You can find a similar case in Korea. In the Oct. 26 assassination of President Park Chung Hee, the identity of the assassin and the offshoot of the killing are clear, as it certainly ended the draconian October Restoration. Nevertheless, disputes over the motive of the assassin — and the results of the assassination — continue.

There are two theories to explain the reason for the assassination. One is related to the assassin’s need to take power from President Park. If so, he certainly succeeded in killing the president, but failed to take power. The other concerns the necessity for the assassin to stop the dictatorship and democratize the country. He certainly ended dictatorship, but couldn’t help achieve democratization.
 
History shows turning points mostly from revolutions or wars — like the 1388 Wihwado Retreat in which General Yi Song-gye of the Goryeo Dynasty (918-1392) decided to turn his army back to the capital city to stage a coup in defiance of the last Goryeo king’s order to march northward to invade the Liaodong Peninsula or the 1961 military coup by two-star general Park Chung Hee three centuries later. Another inflection point is an assassination of the leader to turn the tide of history.
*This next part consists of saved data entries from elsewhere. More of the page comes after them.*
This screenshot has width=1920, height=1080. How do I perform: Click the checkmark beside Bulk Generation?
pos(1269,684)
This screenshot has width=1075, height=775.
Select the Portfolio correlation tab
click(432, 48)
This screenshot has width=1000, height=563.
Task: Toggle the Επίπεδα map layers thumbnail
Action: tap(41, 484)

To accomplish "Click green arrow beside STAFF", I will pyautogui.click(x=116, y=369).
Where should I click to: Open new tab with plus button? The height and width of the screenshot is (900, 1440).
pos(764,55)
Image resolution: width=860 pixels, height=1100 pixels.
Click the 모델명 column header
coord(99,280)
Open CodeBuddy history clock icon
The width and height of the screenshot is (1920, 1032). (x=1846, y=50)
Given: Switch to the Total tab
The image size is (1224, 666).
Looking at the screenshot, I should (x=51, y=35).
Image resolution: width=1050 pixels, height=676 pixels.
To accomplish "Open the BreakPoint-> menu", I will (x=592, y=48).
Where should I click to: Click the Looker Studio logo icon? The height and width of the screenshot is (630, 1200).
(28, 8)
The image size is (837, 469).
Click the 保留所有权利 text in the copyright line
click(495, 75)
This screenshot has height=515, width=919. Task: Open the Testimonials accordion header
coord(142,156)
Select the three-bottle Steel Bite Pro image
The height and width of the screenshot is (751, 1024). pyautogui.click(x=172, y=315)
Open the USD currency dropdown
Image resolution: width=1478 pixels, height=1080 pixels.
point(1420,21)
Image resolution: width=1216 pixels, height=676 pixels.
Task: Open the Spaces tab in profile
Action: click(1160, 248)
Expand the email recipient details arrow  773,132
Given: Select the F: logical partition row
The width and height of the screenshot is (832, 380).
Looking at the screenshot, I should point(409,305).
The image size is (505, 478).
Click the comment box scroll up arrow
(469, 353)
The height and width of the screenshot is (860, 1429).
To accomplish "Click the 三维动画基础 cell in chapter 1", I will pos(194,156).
It could be difficult to apply a universal rule to all assassinations. But clearly, the currents of history didn’t change to meet the original design of the assassins, given the developments in America and Korea.
 
Even though assassinations brought about some changes, adverse effects could have been bigger than otherwise. Another point to ponder over is the contrary effect of the assassinations of several members of the pro-Chinese conservative faction in the twilight of the Joseon Dynasty (1392-1910) on its future. The episode could send a rude awakening to future assassins over the futility of their attempts to turn the tide of history through assassinations.
Translation by the Korea JoongAng Daily staff.